● Stated exercise:
Please rewrite the records below, replacing "Where should I click to" with "Which spot should I click to" everywhere it appears and leaving everything else unchanged.

::::

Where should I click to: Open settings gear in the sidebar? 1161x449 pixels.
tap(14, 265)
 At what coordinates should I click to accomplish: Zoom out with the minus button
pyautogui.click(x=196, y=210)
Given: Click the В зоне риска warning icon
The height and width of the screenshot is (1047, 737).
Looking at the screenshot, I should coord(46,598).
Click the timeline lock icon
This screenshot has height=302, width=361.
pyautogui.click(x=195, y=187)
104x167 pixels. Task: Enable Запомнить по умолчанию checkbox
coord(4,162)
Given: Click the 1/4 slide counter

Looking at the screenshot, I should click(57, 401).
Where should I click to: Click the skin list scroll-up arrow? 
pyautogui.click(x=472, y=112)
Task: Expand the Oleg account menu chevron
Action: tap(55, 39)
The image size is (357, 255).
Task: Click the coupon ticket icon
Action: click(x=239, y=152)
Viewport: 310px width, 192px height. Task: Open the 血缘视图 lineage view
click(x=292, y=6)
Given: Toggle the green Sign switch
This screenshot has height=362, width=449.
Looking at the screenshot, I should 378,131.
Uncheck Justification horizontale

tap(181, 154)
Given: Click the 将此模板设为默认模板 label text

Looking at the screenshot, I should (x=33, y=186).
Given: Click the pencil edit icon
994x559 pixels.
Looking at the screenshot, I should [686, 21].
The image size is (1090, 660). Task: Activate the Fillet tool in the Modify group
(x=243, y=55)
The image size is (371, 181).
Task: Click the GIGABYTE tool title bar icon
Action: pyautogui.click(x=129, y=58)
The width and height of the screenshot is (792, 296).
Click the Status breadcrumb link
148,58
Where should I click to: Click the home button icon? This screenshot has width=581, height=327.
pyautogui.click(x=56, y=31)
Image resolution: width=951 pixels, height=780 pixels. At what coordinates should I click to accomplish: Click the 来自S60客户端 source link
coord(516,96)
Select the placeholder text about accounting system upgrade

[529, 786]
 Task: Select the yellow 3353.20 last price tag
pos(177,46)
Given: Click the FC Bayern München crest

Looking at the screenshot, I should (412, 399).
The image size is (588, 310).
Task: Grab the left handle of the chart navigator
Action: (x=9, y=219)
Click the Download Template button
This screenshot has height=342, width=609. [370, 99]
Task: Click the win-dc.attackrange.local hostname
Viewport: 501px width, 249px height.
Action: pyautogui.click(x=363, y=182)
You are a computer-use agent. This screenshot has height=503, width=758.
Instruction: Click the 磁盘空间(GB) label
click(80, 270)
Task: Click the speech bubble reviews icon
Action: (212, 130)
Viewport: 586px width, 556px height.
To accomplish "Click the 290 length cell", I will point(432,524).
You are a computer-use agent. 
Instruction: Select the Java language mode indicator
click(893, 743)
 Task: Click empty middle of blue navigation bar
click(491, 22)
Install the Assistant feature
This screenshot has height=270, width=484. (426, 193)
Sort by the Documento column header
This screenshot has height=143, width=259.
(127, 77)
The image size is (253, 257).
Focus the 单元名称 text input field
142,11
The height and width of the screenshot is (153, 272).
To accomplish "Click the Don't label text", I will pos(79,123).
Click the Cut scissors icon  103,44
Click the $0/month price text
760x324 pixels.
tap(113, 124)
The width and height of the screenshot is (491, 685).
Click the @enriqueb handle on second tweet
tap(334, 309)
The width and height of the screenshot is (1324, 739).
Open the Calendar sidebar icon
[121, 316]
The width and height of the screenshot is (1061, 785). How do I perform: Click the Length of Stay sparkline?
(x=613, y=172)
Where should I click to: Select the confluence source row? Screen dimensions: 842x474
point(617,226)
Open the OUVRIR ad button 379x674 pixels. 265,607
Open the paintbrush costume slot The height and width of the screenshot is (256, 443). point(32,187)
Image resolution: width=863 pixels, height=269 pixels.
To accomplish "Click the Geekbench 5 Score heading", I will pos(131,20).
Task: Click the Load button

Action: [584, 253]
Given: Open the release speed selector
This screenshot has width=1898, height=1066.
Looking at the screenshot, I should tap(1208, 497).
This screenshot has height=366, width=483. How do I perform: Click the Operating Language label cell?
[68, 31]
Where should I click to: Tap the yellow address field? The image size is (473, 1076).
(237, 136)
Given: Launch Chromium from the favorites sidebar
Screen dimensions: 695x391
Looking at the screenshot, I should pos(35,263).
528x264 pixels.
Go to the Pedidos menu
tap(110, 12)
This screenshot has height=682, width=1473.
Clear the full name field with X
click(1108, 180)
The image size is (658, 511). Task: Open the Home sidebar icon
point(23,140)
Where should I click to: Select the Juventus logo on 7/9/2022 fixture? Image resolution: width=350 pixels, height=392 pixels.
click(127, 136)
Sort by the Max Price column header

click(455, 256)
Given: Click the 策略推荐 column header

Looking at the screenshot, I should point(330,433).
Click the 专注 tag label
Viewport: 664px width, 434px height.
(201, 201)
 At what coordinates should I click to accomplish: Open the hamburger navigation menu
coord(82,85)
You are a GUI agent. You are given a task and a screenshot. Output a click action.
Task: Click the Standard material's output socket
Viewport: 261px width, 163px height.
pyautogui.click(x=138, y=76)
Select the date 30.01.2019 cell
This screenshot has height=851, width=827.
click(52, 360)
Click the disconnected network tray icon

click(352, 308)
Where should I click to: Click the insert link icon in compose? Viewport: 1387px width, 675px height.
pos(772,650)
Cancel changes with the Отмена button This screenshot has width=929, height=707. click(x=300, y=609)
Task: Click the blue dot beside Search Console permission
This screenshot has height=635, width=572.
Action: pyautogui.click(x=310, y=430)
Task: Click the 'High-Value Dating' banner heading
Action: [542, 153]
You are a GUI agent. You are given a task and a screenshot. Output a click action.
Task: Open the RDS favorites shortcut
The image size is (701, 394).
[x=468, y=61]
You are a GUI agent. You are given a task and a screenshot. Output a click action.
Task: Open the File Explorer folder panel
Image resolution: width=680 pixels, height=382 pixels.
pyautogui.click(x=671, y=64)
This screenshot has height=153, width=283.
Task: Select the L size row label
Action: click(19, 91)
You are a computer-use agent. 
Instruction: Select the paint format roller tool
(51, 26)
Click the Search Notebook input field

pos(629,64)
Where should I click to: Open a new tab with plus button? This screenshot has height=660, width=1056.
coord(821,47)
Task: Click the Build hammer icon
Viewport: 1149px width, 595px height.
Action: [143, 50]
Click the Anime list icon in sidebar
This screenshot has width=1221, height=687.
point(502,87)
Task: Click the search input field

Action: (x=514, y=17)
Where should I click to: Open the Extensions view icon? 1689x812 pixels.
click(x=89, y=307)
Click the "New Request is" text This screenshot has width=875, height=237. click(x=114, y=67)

::::

● Response:
Which spot should I click to: Open settings gear in the sidebar? 1161x449 pixels.
tap(14, 265)
 At what coordinates should I click to accomplish: Zoom out with the minus button
pyautogui.click(x=196, y=210)
Given: Click the В зоне риска warning icon
The height and width of the screenshot is (1047, 737).
Looking at the screenshot, I should coord(46,598).
Click the timeline lock icon
This screenshot has height=302, width=361.
pyautogui.click(x=195, y=187)
104x167 pixels. Task: Enable Запомнить по умолчанию checkbox
coord(4,162)
Given: Click the 1/4 slide counter

Looking at the screenshot, I should click(57, 401).
Which spot should I click to: Click the skin list scroll-up arrow? 
pyautogui.click(x=472, y=112)
Task: Expand the Oleg account menu chevron
Action: tap(55, 39)
The image size is (357, 255).
Task: Click the coupon ticket icon
Action: click(x=239, y=152)
Viewport: 310px width, 192px height. Task: Open the 血缘视图 lineage view
click(x=292, y=6)
Given: Toggle the green Sign switch
This screenshot has height=362, width=449.
Looking at the screenshot, I should 378,131.
Uncheck Justification horizontale

tap(181, 154)
Given: Click the 将此模板设为默认模板 label text

Looking at the screenshot, I should (x=33, y=186).
Given: Click the pencil edit icon
994x559 pixels.
Looking at the screenshot, I should [686, 21].
The image size is (1090, 660). Task: Activate the Fillet tool in the Modify group
(x=243, y=55)
The image size is (371, 181).
Task: Click the GIGABYTE tool title bar icon
Action: pyautogui.click(x=129, y=58)
The width and height of the screenshot is (792, 296).
Click the Status breadcrumb link
148,58
Which spot should I click to: Click the home button icon? This screenshot has width=581, height=327.
pyautogui.click(x=56, y=31)
Image resolution: width=951 pixels, height=780 pixels. At what coordinates should I click to accomplish: Click the 来自S60客户端 source link
coord(516,96)
Select the placeholder text about accounting system upgrade

[529, 786]
 Task: Select the yellow 3353.20 last price tag
pos(177,46)
Given: Click the FC Bayern München crest

Looking at the screenshot, I should (412, 399).
The image size is (588, 310).
Task: Grab the left handle of the chart navigator
Action: (x=9, y=219)
Click the Download Template button
This screenshot has height=342, width=609. [370, 99]
Task: Click the win-dc.attackrange.local hostname
Viewport: 501px width, 249px height.
Action: pyautogui.click(x=363, y=182)
You are a computer-use agent. This screenshot has height=503, width=758.
Instruction: Click the 磁盘空间(GB) label
click(80, 270)
Task: Click the speech bubble reviews icon
Action: (212, 130)
Viewport: 586px width, 556px height.
To accomplish "Click the 290 length cell", I will point(432,524).
You are a computer-use agent. 
Instruction: Select the Java language mode indicator
click(893, 743)
 Task: Click empty middle of blue navigation bar
click(491, 22)
Install the Assistant feature
This screenshot has height=270, width=484. (426, 193)
Sort by the Documento column header
This screenshot has height=143, width=259.
(127, 77)
The image size is (253, 257).
Focus the 单元名称 text input field
142,11
The height and width of the screenshot is (153, 272).
To accomplish "Click the Don't label text", I will pos(79,123).
Click the Cut scissors icon  103,44
Click the $0/month price text
760x324 pixels.
tap(113, 124)
The width and height of the screenshot is (491, 685).
Click the @enriqueb handle on second tweet
tap(334, 309)
The width and height of the screenshot is (1324, 739).
Open the Calendar sidebar icon
[121, 316]
The width and height of the screenshot is (1061, 785). How do I perform: Click the Length of Stay sparkline?
(x=613, y=172)
Which spot should I click to: Select the confluence source row? Screen dimensions: 842x474
point(617,226)
Open the OUVRIR ad button 379x674 pixels. 265,607
Open the paintbrush costume slot The height and width of the screenshot is (256, 443). point(32,187)
Image resolution: width=863 pixels, height=269 pixels.
To accomplish "Click the Geekbench 5 Score heading", I will pos(131,20).
Task: Click the Load button

Action: [584, 253]
Given: Open the release speed selector
This screenshot has width=1898, height=1066.
Looking at the screenshot, I should tap(1208, 497).
This screenshot has height=366, width=483. How do I perform: Click the Operating Language label cell?
[68, 31]
Which spot should I click to: Tap the yellow address field? The image size is (473, 1076).
(237, 136)
Given: Launch Chromium from the favorites sidebar
Screen dimensions: 695x391
Looking at the screenshot, I should pos(35,263).
528x264 pixels.
Go to the Pedidos menu
tap(110, 12)
This screenshot has height=682, width=1473.
Clear the full name field with X
click(1108, 180)
The image size is (658, 511). Task: Open the Home sidebar icon
point(23,140)
Which spot should I click to: Select the Juventus logo on 7/9/2022 fixture? Image resolution: width=350 pixels, height=392 pixels.
click(127, 136)
Sort by the Max Price column header

click(455, 256)
Given: Click the 策略推荐 column header

Looking at the screenshot, I should point(330,433).
Click the 专注 tag label
Viewport: 664px width, 434px height.
(201, 201)
 At what coordinates should I click to accomplish: Open the hamburger navigation menu
coord(82,85)
You are a GUI agent. You are given a task and a screenshot. Output a click action.
Task: Click the Standard material's output socket
Viewport: 261px width, 163px height.
pyautogui.click(x=138, y=76)
Select the date 30.01.2019 cell
This screenshot has height=851, width=827.
click(52, 360)
Click the disconnected network tray icon

click(352, 308)
Which spot should I click to: Click the insert link icon in compose? Viewport: 1387px width, 675px height.
pos(772,650)
Cancel changes with the Отмена button This screenshot has width=929, height=707. click(x=300, y=609)
Task: Click the blue dot beside Search Console permission
This screenshot has height=635, width=572.
Action: pyautogui.click(x=310, y=430)
Task: Click the 'High-Value Dating' banner heading
Action: [542, 153]
You are a GUI agent. You are given a task and a screenshot. Output a click action.
Task: Open the RDS favorites shortcut
The image size is (701, 394).
[x=468, y=61]
You are a GUI agent. You are given a task and a screenshot. Output a click action.
Task: Open the File Explorer folder panel
Image resolution: width=680 pixels, height=382 pixels.
pyautogui.click(x=671, y=64)
This screenshot has height=153, width=283.
Task: Select the L size row label
Action: click(19, 91)
You are a computer-use agent. 
Instruction: Select the paint format roller tool
(51, 26)
Click the Search Notebook input field

pos(629,64)
Which spot should I click to: Open a new tab with plus button? This screenshot has height=660, width=1056.
coord(821,47)
Task: Click the Build hammer icon
Viewport: 1149px width, 595px height.
Action: [143, 50]
Click the Anime list icon in sidebar
This screenshot has width=1221, height=687.
point(502,87)
Task: Click the search input field

Action: (x=514, y=17)
Which spot should I click to: Open the Extensions view icon? 1689x812 pixels.
click(x=89, y=307)
Click the "New Request is" text This screenshot has width=875, height=237. click(x=114, y=67)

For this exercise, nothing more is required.